The comeback of Asbury Park, both in profile and housing prices, has led developers back to the once-downtrodden seaside city. But fears about overbuilding and displacement have sparked a conversation that residents and officials hope will better keep the adopted home of Bruce Springsteen inclusive as the city’s fortunes rise.

One of the more recent controversies to erupt in Asbury Park involves a developer that has built quite a bit over the last decade. Manhattan-based iStar was looking to build 16 townhouses at what is dubbed the Bradley Cove site near the city’s northern border at Deal Lake. However, city officials would like to preserve the property as open space and have expressed their desire to purchase the land from the company.

The townhouses would be allowed under local zoning on the half-acre property. iStar issued a statement on March 1 saying that they “had always been open to selling the Bradley Cove development site to the City for fair market value.” Reappraisals are now being sought to determine the land’s value, which iStar said was “a good first step to ensuring we receive appropriate compensation for our development rights.”

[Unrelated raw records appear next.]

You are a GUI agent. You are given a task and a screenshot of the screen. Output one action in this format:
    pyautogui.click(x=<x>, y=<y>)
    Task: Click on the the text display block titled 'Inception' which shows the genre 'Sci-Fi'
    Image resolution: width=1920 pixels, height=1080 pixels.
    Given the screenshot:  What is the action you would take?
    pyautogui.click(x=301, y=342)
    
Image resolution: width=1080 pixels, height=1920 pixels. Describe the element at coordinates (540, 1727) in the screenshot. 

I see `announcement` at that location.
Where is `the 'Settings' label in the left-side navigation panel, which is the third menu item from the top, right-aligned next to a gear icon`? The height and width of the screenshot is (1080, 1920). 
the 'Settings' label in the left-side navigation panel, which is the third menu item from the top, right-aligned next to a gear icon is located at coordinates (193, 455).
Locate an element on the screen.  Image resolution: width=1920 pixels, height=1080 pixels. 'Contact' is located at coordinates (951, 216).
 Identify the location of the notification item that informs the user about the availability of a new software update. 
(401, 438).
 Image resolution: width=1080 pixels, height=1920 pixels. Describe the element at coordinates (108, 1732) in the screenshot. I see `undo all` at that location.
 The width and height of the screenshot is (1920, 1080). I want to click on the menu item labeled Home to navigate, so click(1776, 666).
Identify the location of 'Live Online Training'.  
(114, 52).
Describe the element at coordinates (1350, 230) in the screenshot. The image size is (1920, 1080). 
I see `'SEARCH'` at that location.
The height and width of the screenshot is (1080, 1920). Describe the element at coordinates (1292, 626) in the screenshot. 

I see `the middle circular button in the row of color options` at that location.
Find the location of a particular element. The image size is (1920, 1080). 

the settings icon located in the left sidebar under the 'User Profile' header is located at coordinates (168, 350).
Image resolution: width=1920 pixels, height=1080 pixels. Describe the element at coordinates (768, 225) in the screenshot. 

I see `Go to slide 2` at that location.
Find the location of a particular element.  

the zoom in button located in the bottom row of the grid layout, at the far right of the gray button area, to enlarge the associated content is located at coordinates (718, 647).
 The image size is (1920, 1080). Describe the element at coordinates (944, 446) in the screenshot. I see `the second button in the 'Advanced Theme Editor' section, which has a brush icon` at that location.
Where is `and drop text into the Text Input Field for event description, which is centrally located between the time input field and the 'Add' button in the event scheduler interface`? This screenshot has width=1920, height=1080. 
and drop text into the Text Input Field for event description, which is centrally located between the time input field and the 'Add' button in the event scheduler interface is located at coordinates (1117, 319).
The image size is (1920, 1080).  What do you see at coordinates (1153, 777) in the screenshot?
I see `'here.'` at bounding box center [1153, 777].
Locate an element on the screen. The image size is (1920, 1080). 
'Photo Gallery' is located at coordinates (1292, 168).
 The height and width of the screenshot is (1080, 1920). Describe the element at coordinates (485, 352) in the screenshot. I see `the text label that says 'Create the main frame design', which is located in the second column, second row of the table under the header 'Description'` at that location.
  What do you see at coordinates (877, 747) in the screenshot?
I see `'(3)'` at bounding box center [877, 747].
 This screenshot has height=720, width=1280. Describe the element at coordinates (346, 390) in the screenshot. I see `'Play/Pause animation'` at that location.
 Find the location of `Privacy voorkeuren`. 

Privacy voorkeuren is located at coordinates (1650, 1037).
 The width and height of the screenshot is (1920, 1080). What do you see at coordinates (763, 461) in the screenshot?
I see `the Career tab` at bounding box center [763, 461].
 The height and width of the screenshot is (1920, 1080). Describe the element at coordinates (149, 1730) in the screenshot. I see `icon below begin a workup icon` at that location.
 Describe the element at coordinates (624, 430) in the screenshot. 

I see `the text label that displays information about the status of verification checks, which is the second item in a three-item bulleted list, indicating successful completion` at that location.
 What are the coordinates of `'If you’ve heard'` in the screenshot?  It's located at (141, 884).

iStar has been one of the biggest developers in Asbury Park and will soon launch their Asbury Ocean Club Hotel, a 54-room boutique hotel housed across the fourth floor from their forthcoming Asbury Ocean Club luxury residences slated to arrive this summer. The company’s other projects include The Asbury, which transformed the long-stagnant Salvation Army building on Fifth Avenue into a boutique hotel, the Monroe condominiums, and the relaunch of Asbury Lanes, a bowling alley turned music venue.

Asbury Ocean Club Asbury Park Hero Dusk
Asbury Ocean Club, Asbury Park. Rendering courtesy iStar.

All of those projects fall within the city’s Waterfront Redevelopment Plan, which was created in 2002 and hasn’t been amended since December 2005. It encompasses a large area spanning 230 acres from the Atlantic Ocean west until Grand Avenue and from the city’s northern border to Wesley Lake.

Asbury Park Redevelopment Plan
Asbury Park Waterfront Redevelopment Area. Plan via the City of Asbury Park.

While the plan has undoubtedly sparked a resurgence in development, it does not impose any affordable housing requirements on new projects in the area. That should come as little surprise to land use junkies, as redevelopment plans that don’t contain an affordable housing component are extremely common in other cities around the Garden State (we’re looking at you, Jersey City!).

While Asbury Park has constructed some dedicated affordable housing of their own, a group called the Asbury Park Affordable Housing Coalition (APAHC) is looking to make changes to the redevelopment plan that create additional units. “We believe that affordable housing on the waterfront is very important,” APAHC said in a statement to Jersey Digs. “The waterfront area is where more than 50 percent of the City’s new development will be created.”

The Coalition has put forth a proposed ordinance that would require all new buildings with over 10 residences, including ones that fall within the redevelopment plan, to designate at least 20 percent of the units as affordable housing. City officials have thus far been responsive, forming a subcommittee that is working to introduce a new affordable housing ordinance.

While changes to affordable housing requirements in Asbury Park have yet to be made, it looks like more inclusionary zoning could be coming to the city sometime this year.